To add to his woes, Rajapaksa’s own party, the Sri Lanka Freedom Party (SLFP), and his grand coalition, the United Peoples’ Freedom Alliance (UPFA), voted for the 19A.
However, the SLFP and UPFA MPs tried hard to scuttle the 19A, coming up with various objections. Their trump card was the majority they enjoyed in Parliament. Without their support President Maithripala Sirisena could not muster the required two-thirds majority.
But the MPs did go for a compromise finally. They sensed that voters were against vesting the President with draconian powers and enabling him or her to bid for the Presidency any number of times. Then, there was Sirisena’s argument that in the January 8 Presidential election, both he and Rajapaksa had sought a mandate to abolish the Executive Presidency.

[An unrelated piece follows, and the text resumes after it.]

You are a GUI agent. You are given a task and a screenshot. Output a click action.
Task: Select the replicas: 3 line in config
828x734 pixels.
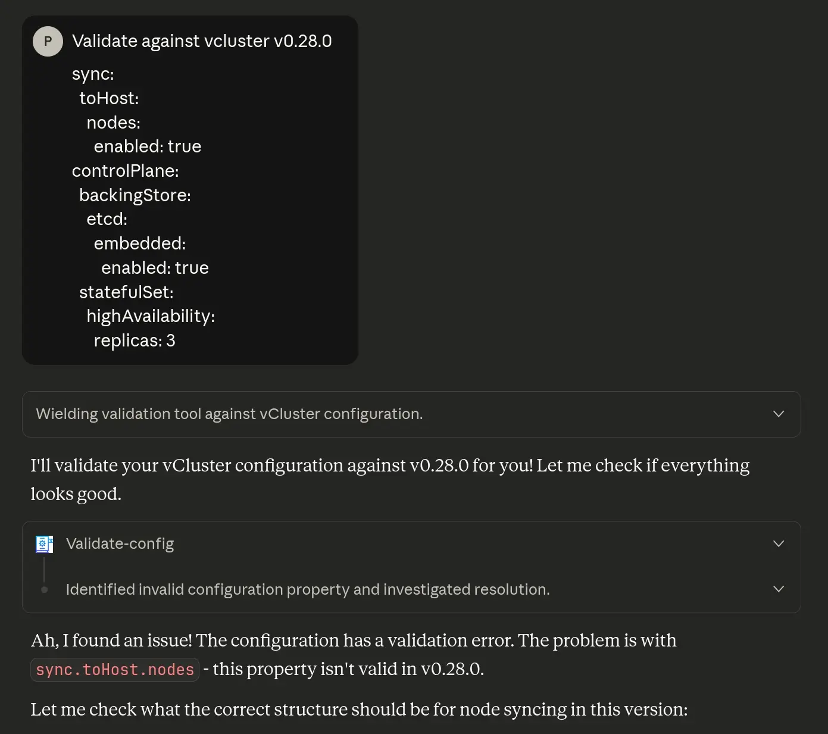[135, 340]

And as Minister Eran Wickramaratne recalled, in 2001, the SLFP had proposed the setting up of independent and apolitical commissions to oversee the work of government institutions. The 19A aimed at doing the same thing, he pointed out.
Besides these arguments, there were political threats too, which the MPs could not ignore. Sirisena had threatened to dissolve parliament and seek a fresh mandate. In his capacity as SLFP chairman, he hinted that he would deny party tickets to dissidents.
The SLFP/UPFA MPs eventually fell in line, but not before wresting concessions from Sirisena. They fought hard to pack the proposed Constitutional Council with MPs, thereby scuttling Sirisena’s bid to make it a predominantly non-political body of eminent people.